[[ INPUT DATA open ]]
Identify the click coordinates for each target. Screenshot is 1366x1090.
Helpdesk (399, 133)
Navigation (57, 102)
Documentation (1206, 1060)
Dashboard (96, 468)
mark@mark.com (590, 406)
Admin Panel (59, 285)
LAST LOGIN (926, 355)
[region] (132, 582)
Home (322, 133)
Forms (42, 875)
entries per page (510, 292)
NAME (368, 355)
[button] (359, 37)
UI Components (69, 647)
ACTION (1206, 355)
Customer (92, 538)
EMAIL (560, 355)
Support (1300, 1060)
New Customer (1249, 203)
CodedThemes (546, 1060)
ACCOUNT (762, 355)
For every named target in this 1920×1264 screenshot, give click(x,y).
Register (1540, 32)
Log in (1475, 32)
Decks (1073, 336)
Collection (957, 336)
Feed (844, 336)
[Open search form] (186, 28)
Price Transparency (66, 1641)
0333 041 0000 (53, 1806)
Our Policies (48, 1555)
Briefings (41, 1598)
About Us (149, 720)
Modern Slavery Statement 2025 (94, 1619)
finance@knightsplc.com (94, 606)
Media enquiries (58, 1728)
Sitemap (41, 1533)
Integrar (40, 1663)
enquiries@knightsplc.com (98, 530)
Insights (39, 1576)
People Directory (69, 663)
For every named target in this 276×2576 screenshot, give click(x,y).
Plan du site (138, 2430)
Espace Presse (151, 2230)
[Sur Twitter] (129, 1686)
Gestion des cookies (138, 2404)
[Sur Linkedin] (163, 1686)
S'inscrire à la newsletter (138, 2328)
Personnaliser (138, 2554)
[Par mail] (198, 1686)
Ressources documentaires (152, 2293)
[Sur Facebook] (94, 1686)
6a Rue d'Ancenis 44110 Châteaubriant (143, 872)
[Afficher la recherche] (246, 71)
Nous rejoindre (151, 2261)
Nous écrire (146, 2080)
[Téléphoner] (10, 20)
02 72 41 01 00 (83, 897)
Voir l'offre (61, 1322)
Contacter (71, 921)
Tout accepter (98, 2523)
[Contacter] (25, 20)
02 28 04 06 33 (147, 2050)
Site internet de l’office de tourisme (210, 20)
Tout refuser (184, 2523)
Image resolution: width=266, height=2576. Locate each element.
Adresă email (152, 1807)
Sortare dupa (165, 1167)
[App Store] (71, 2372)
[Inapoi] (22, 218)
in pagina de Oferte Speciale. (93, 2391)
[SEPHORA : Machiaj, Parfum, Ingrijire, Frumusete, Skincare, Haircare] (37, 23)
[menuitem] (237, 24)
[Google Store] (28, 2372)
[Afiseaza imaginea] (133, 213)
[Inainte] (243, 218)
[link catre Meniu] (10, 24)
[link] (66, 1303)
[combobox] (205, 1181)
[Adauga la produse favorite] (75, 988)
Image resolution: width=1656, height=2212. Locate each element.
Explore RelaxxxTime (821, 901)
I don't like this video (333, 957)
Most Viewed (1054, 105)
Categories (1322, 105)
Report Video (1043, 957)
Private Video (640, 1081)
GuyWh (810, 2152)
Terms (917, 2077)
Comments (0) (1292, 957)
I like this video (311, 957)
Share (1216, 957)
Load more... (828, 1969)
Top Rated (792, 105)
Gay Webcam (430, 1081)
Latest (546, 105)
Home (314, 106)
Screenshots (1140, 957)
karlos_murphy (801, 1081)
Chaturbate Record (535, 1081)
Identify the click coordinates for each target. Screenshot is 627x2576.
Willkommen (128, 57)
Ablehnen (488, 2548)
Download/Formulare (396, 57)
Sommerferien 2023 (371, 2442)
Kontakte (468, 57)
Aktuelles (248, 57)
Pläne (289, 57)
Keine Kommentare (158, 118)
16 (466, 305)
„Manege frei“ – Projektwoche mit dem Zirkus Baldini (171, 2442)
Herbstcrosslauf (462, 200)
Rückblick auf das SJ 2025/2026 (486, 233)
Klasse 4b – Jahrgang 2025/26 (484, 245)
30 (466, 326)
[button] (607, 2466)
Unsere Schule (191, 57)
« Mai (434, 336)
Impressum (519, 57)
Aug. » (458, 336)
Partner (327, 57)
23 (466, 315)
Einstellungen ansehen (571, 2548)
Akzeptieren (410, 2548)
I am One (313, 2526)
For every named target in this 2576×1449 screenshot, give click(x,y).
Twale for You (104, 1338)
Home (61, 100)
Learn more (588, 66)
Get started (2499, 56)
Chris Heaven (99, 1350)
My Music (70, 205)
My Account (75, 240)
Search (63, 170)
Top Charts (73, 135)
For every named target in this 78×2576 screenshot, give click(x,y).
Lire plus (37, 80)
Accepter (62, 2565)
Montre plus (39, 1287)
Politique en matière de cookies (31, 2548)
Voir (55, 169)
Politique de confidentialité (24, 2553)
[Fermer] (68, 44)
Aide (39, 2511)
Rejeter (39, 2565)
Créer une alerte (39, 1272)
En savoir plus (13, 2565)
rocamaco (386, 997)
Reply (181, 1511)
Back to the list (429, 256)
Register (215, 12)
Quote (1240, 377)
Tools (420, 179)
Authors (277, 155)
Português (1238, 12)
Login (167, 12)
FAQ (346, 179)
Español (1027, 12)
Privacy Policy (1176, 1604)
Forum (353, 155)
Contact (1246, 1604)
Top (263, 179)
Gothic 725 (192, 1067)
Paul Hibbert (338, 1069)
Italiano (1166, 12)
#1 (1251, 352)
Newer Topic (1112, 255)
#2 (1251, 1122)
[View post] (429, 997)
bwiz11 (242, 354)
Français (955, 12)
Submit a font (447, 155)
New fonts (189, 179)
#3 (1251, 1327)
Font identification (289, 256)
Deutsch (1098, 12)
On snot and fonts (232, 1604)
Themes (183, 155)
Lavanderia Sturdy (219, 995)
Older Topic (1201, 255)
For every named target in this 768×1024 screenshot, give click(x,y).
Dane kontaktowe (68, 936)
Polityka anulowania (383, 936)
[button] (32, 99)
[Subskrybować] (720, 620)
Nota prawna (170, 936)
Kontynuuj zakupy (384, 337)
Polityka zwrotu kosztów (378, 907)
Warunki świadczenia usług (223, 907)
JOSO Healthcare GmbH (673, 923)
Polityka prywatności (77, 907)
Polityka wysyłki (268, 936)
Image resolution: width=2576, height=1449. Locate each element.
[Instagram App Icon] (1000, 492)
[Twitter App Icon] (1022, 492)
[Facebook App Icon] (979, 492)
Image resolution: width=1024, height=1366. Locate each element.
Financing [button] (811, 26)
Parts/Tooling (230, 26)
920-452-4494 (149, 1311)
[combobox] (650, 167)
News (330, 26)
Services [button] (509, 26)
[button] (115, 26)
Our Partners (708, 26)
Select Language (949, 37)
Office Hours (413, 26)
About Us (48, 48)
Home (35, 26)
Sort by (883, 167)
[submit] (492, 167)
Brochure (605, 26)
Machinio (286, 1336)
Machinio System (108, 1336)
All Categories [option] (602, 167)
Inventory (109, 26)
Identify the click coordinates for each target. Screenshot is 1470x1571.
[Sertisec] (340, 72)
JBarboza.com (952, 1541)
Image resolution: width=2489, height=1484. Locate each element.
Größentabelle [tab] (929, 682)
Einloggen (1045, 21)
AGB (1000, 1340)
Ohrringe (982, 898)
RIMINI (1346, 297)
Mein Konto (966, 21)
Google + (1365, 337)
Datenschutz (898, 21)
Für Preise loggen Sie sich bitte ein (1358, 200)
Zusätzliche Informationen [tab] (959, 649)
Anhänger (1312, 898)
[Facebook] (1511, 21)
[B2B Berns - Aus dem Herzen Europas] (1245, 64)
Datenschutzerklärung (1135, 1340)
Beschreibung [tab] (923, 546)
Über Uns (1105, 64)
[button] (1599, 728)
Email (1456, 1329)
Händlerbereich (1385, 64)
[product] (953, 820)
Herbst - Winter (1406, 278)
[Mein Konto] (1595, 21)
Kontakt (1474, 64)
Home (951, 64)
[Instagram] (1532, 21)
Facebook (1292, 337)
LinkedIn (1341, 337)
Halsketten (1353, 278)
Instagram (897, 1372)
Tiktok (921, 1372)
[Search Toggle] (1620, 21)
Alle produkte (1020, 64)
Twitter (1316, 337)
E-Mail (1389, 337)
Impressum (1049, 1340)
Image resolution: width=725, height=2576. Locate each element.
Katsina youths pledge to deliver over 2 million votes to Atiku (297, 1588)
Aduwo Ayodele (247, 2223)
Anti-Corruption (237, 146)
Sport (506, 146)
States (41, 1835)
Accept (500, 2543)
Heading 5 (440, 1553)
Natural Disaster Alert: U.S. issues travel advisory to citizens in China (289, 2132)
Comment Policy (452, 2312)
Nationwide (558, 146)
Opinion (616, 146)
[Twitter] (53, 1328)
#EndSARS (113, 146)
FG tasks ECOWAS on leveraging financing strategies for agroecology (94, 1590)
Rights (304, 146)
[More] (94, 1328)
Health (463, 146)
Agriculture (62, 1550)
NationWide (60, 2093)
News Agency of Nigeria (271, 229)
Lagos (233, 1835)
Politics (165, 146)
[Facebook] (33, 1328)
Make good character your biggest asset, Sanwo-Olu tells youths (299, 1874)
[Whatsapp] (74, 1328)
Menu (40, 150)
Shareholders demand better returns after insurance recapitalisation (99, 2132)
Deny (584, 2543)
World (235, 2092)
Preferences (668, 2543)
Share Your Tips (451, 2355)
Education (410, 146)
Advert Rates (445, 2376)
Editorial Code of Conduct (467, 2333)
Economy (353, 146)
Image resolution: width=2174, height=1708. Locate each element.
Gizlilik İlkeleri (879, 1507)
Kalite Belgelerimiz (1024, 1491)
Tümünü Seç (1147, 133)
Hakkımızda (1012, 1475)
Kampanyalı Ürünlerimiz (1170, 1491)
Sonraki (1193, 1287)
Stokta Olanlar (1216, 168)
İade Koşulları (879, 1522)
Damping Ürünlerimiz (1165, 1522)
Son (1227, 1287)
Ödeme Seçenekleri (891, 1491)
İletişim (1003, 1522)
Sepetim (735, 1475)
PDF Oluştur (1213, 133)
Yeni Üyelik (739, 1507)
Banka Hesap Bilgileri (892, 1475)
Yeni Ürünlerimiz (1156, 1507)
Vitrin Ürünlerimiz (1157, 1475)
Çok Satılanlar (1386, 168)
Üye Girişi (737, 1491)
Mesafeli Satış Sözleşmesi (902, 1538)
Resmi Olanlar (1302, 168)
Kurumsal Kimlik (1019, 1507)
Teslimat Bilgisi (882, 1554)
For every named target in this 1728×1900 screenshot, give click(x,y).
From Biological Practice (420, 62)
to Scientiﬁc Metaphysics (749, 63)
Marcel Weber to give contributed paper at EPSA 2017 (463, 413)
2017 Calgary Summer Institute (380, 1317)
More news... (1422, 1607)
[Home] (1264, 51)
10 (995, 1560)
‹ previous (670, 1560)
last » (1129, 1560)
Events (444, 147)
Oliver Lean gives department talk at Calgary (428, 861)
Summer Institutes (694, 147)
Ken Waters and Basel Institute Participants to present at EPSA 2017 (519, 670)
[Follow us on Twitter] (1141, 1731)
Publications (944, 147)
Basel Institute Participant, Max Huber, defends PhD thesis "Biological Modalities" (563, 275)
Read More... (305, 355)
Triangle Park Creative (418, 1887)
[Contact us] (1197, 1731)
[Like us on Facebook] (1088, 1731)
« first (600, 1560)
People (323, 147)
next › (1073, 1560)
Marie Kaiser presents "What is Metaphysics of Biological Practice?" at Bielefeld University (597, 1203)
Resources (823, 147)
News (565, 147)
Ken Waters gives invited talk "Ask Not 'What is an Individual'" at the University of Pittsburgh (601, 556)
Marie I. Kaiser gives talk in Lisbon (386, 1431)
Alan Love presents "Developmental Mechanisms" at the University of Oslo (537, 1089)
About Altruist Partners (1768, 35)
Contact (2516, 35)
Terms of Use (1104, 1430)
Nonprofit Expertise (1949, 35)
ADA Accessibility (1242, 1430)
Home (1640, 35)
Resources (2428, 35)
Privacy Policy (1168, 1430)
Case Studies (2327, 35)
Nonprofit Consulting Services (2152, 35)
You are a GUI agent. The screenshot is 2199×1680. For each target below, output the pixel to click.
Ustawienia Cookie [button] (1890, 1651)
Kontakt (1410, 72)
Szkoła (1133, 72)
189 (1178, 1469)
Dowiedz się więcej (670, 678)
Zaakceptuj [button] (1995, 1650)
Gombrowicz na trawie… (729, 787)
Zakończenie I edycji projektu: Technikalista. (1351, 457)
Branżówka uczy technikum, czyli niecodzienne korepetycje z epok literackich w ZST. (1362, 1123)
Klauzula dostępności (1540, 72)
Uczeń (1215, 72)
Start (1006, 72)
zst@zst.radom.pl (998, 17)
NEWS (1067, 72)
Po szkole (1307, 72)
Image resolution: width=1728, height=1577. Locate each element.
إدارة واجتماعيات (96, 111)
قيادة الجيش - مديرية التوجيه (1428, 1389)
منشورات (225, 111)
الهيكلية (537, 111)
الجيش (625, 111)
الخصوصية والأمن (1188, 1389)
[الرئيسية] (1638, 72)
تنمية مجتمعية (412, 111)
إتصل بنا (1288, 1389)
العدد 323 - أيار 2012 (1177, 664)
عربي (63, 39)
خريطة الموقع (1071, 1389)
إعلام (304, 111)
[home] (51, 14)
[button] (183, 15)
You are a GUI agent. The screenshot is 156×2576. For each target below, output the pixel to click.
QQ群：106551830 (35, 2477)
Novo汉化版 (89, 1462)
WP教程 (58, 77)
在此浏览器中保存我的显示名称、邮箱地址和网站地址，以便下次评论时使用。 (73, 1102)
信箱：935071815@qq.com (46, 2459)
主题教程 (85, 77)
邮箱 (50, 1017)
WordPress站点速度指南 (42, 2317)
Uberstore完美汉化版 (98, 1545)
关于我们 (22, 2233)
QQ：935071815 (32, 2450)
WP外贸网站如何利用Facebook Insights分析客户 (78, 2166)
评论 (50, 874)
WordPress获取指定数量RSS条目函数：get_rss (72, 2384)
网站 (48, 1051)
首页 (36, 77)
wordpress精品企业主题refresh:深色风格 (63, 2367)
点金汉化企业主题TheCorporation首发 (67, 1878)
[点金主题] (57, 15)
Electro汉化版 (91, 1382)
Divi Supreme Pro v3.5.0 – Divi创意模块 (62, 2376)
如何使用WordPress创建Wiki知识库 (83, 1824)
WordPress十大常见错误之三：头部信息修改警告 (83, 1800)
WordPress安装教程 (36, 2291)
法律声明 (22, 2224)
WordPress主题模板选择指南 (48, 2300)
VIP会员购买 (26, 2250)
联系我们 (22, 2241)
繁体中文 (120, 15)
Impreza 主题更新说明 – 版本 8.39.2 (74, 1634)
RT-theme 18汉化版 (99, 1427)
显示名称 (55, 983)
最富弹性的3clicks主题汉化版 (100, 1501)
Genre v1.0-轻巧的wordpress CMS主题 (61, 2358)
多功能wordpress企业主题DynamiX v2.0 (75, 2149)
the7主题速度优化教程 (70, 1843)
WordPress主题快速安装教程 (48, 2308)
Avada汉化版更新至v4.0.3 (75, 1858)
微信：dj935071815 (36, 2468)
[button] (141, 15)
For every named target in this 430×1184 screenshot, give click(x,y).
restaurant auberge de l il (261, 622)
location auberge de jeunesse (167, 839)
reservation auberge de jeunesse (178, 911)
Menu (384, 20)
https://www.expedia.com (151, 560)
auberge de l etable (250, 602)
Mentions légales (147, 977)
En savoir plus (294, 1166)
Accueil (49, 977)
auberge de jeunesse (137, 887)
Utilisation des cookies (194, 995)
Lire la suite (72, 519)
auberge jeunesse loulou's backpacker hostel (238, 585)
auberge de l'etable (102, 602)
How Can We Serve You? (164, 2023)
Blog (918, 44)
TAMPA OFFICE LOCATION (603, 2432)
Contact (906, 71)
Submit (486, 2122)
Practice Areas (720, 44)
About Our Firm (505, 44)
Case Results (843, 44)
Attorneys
[[ INPUT DATA closed ]]
→ TASK DESCRIPTION:
Print the line containing "最富弹性的3clicks主题汉化版 (100, 1501)" and every line after it to the end of the records above, exactly as written, and nothing else.

→ EXPECTED ANSWER:
最富弹性的3clicks主题汉化版 (100, 1501)
Genre v1.0-轻巧的wordpress CMS主题 (61, 2358)
多功能wordpress企业主题DynamiX v2.0 (75, 2149)
the7主题速度优化教程 (70, 1843)
WordPress主题快速安装教程 (48, 2308)
Avada汉化版更新至v4.0.3 (75, 1858)
微信：dj935071815 (36, 2468)
[button] (141, 15)
For every named target in this 430×1184 screenshot, give click(x,y).
restaurant auberge de l il (261, 622)
location auberge de jeunesse (167, 839)
reservation auberge de jeunesse (178, 911)
Menu (384, 20)
https://www.expedia.com (151, 560)
auberge de l etable (250, 602)
Mentions légales (147, 977)
En savoir plus (294, 1166)
Accueil (49, 977)
auberge de jeunesse (137, 887)
Utilisation des cookies (194, 995)
Lire la suite (72, 519)
auberge jeunesse loulou's backpacker hostel (238, 585)
auberge de l'etable (102, 602)
How Can We Serve You? (164, 2023)
Blog (918, 44)
TAMPA OFFICE LOCATION (603, 2432)
Contact (906, 71)
Submit (486, 2122)
Practice Areas (720, 44)
About Our Firm (505, 44)
Case Results (843, 44)
Attorneys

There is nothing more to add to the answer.